[Input]:
────

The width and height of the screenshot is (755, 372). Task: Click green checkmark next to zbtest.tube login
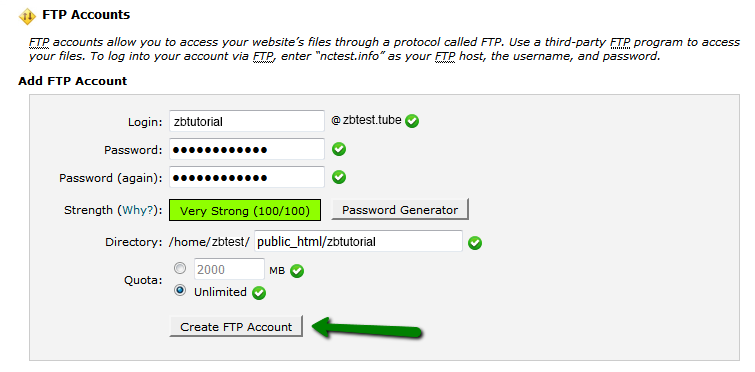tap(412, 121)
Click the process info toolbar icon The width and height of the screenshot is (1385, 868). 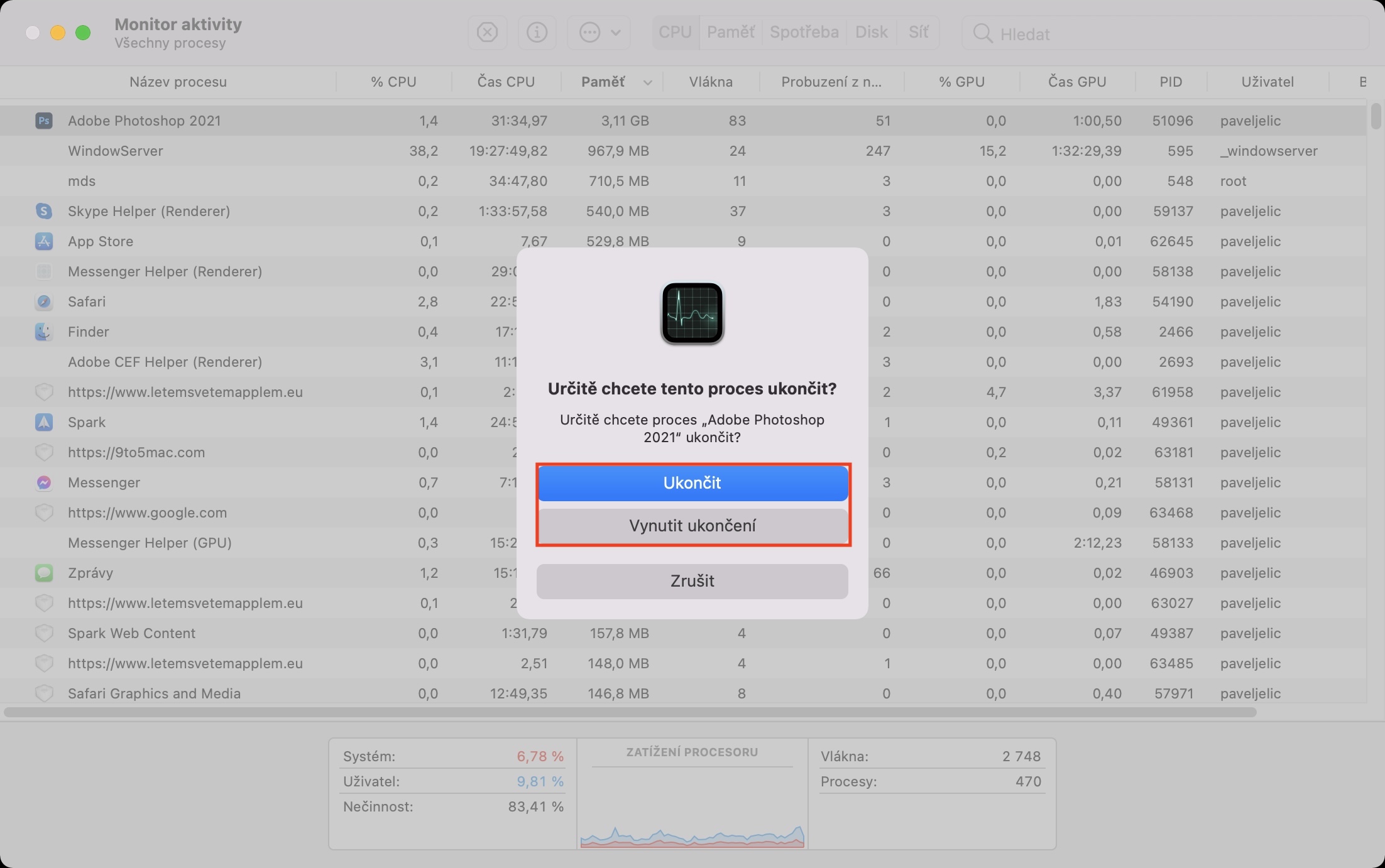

────

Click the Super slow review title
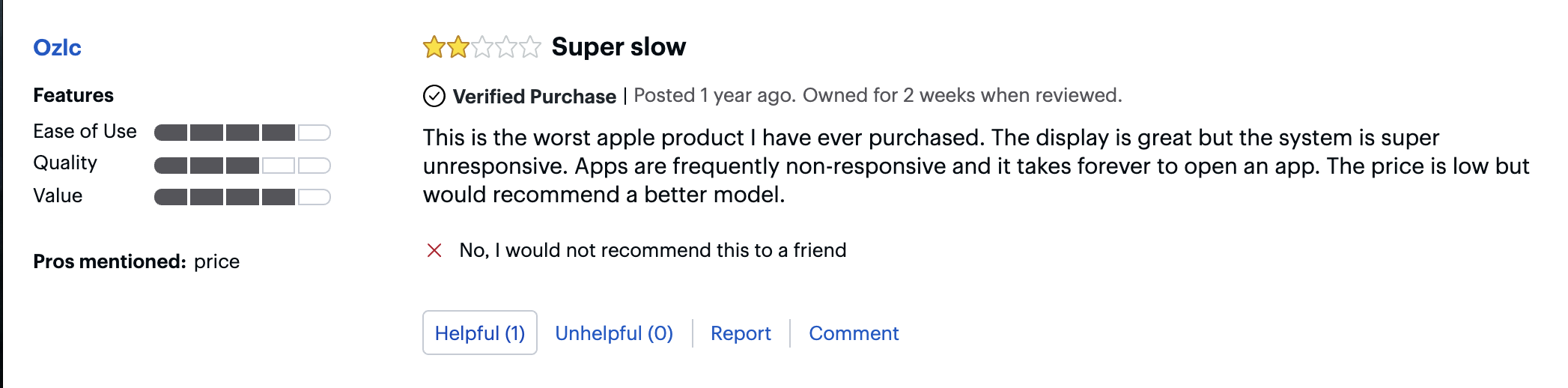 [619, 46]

────

[Stated goal]: Render the records as a numbered list. Begin at the line that has "The width and height of the screenshot is (755, 372).", stop after the line that has "Click the process", drop any blank lines, and leave the pictures out.

[Answer below]:
1. The width and height of the screenshot is (755, 372). Task: Click green checkmark next to zbtest.tube login
2. tap(412, 121)
3. Click the process info toolbar icon The width and height of the screenshot is (1385, 868). 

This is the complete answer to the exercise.